» Directions for this task: Repeat only part of the entries. Start at the line that has "This screenshot has width=525, height=623." and keep going through the last line, exactly as given.

Records to process START

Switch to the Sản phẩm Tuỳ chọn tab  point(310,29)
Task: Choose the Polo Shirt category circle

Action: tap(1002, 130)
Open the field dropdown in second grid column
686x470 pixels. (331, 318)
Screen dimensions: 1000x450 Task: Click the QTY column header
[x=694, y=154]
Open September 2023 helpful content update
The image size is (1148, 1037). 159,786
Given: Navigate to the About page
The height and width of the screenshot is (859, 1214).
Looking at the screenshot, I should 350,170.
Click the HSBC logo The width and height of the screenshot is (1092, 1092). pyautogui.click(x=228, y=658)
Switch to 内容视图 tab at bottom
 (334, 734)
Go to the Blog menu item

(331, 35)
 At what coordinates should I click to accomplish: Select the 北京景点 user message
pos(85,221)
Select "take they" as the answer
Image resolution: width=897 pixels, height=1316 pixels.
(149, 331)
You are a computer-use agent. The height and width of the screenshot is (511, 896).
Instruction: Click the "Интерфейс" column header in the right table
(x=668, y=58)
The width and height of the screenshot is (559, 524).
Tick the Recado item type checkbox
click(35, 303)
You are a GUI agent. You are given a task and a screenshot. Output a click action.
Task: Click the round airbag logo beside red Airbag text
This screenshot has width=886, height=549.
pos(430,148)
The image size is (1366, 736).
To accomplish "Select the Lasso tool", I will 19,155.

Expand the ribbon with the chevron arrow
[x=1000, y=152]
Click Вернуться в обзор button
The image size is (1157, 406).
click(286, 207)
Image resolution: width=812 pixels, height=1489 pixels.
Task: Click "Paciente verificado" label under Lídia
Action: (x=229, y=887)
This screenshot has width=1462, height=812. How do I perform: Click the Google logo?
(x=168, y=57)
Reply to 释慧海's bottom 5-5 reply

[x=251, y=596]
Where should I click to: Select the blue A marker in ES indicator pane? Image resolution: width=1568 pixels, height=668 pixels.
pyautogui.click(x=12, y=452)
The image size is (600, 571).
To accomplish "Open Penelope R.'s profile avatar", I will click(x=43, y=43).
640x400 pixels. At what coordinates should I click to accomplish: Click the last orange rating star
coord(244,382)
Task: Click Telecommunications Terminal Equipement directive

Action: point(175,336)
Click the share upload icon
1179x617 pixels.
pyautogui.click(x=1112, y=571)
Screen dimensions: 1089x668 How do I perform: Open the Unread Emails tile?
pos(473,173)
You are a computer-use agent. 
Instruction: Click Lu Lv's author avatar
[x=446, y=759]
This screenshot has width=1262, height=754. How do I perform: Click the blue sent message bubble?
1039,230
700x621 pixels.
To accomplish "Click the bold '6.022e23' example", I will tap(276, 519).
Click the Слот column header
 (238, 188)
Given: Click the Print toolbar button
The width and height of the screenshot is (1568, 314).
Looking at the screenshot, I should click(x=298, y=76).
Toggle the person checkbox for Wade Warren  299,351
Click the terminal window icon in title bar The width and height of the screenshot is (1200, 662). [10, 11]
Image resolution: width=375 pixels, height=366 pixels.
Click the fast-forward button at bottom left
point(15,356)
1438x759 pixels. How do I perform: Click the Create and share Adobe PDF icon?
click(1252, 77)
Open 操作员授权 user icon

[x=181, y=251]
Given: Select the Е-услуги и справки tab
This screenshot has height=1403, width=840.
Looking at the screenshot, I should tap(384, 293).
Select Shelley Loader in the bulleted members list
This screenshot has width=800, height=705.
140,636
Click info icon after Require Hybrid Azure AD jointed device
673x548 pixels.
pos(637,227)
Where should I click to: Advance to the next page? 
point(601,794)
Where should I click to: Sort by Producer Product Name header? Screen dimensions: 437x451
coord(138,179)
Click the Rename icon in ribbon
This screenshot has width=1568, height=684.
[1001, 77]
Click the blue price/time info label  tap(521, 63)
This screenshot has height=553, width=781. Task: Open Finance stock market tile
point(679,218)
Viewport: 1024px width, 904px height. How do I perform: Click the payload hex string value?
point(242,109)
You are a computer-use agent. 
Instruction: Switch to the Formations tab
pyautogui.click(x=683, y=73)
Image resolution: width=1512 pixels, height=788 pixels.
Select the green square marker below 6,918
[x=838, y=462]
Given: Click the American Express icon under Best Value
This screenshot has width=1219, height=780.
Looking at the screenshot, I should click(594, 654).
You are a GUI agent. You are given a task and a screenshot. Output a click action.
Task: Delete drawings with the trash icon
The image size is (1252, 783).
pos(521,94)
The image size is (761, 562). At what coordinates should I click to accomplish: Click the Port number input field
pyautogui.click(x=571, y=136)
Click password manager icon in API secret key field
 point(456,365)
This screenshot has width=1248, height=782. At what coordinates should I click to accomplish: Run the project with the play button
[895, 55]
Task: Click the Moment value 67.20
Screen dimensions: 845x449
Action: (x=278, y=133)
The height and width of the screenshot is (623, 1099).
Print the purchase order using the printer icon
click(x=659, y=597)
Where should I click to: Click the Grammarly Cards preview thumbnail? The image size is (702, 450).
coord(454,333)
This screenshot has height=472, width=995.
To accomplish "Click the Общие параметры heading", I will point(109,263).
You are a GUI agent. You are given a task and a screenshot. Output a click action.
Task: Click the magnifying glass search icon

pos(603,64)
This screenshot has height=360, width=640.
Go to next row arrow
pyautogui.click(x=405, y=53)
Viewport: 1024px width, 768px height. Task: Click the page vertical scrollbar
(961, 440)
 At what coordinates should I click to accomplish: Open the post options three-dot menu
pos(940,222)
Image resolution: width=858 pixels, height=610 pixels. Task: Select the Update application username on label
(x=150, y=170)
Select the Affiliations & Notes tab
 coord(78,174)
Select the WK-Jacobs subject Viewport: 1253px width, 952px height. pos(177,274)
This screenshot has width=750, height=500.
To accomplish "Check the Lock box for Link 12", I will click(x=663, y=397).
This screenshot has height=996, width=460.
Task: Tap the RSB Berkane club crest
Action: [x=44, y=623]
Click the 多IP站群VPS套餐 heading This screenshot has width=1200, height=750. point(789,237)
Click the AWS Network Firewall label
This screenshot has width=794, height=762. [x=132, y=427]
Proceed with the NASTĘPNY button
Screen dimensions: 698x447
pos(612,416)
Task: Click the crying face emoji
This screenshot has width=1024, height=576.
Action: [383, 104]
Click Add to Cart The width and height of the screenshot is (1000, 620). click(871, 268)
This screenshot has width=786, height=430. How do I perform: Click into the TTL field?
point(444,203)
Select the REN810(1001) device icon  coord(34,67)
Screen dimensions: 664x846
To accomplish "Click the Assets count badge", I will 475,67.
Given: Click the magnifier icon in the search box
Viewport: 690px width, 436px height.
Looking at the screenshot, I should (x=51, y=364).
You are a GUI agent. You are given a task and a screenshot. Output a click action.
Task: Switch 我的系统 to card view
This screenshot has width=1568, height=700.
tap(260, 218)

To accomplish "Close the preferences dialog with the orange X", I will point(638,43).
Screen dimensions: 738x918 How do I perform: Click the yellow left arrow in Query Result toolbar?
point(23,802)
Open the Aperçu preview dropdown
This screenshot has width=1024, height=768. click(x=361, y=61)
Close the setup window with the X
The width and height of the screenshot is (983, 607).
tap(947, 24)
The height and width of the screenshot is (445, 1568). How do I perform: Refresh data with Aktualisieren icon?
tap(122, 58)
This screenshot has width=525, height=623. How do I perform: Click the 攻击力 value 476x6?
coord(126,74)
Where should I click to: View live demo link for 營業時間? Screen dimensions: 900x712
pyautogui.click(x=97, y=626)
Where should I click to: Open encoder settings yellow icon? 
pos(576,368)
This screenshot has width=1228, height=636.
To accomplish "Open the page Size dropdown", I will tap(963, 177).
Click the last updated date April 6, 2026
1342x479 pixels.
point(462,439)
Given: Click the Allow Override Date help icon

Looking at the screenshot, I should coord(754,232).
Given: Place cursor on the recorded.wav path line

Records to process END

» Output of the exercise:
This screenshot has width=525, height=623. How do I perform: Click the 攻击力 value 476x6?
coord(126,74)
Where should I click to: View live demo link for 營業時間? Screen dimensions: 900x712
pyautogui.click(x=97, y=626)
Where should I click to: Open encoder settings yellow icon? 
pos(576,368)
This screenshot has width=1228, height=636.
To accomplish "Open the page Size dropdown", I will tap(963, 177).
Click the last updated date April 6, 2026
1342x479 pixels.
point(462,439)
Given: Click the Allow Override Date help icon

Looking at the screenshot, I should coord(754,232).
Given: Place cursor on the recorded.wav path line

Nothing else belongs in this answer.